▶ **Exercise description**
Copy every line of the listing below verbatim, leaving out the pictures.

[Item coordinate data]
━━━━━━━━━━━━━━━━━━━━━━━━━━━━━━

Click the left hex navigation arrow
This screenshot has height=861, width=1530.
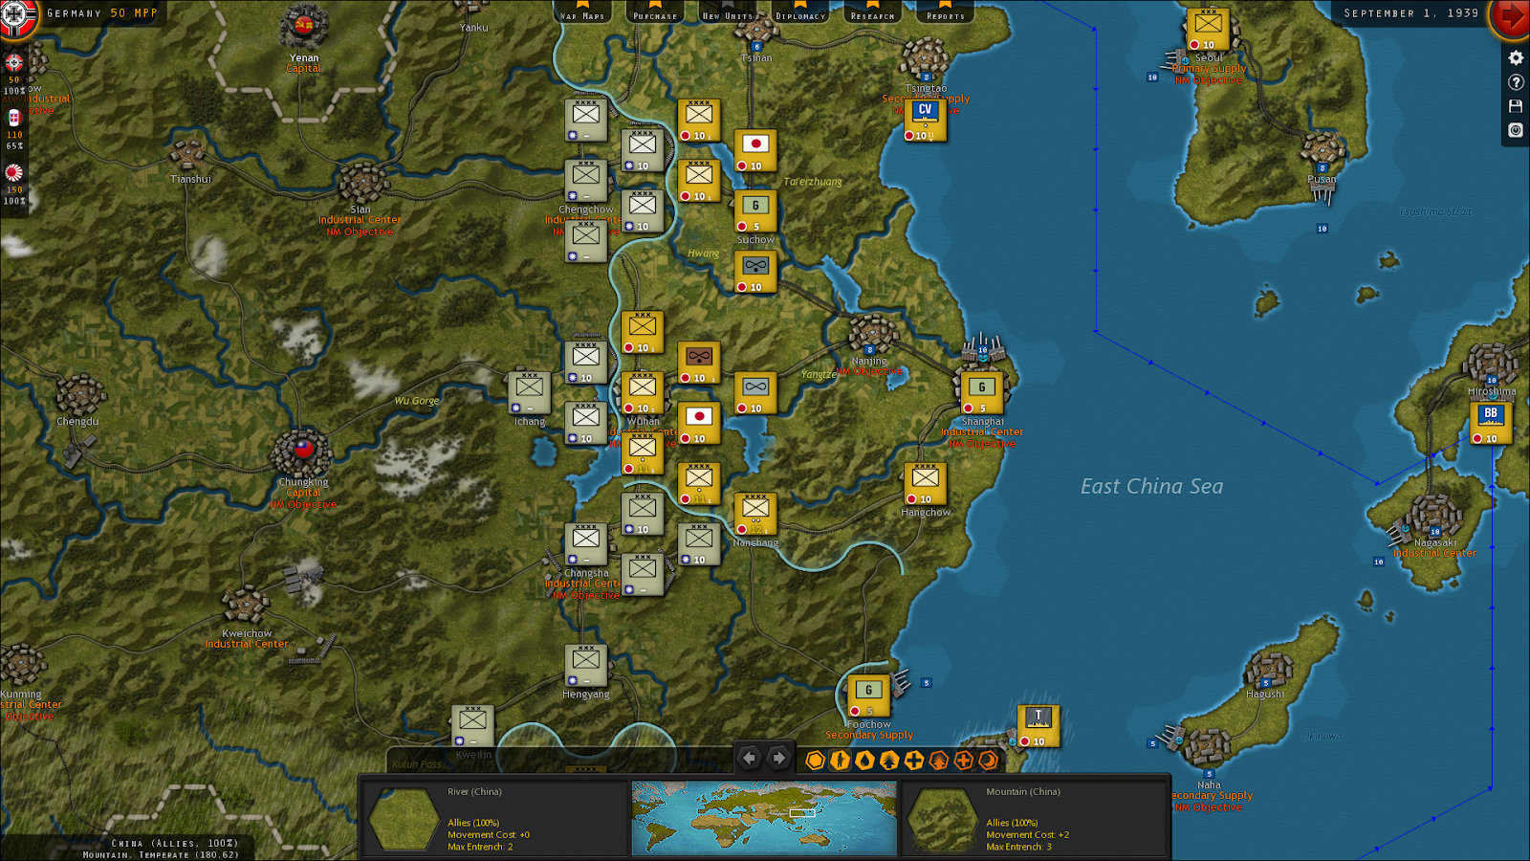[752, 759]
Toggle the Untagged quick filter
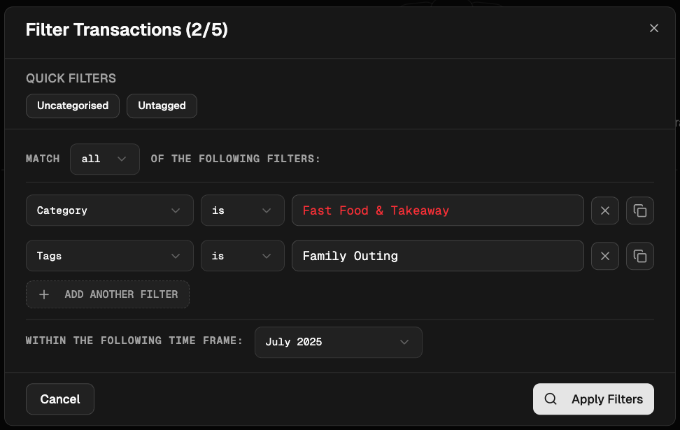Screen dimensions: 680x430 [162, 106]
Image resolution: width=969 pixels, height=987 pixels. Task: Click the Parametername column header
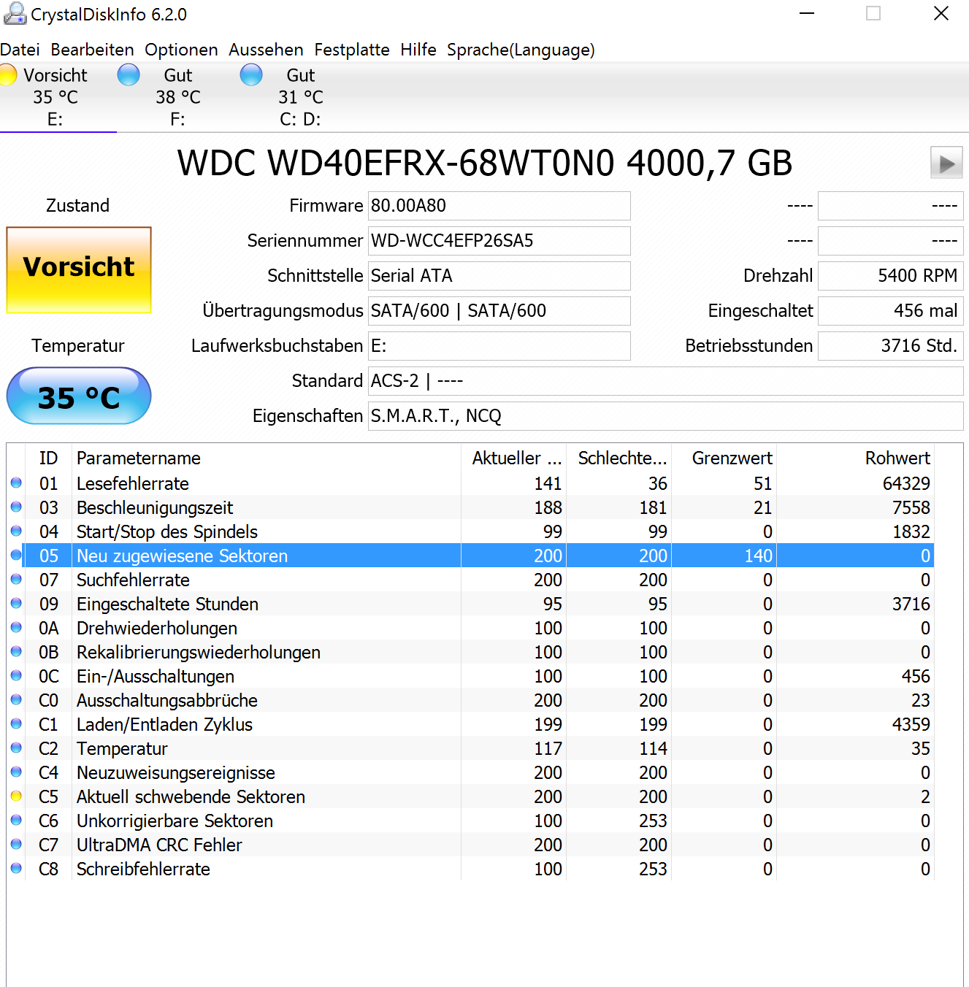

━━━━━━━━━━━━━━━━━━━━━━━━━━━━━━

▶ **Result of this exercise**
Click the left hex navigation arrow
This screenshot has height=861, width=1530.
[752, 759]
Toggle the Untagged quick filter
Screen dimensions: 680x430 [162, 106]
Image resolution: width=969 pixels, height=987 pixels. Task: Click the Parametername column header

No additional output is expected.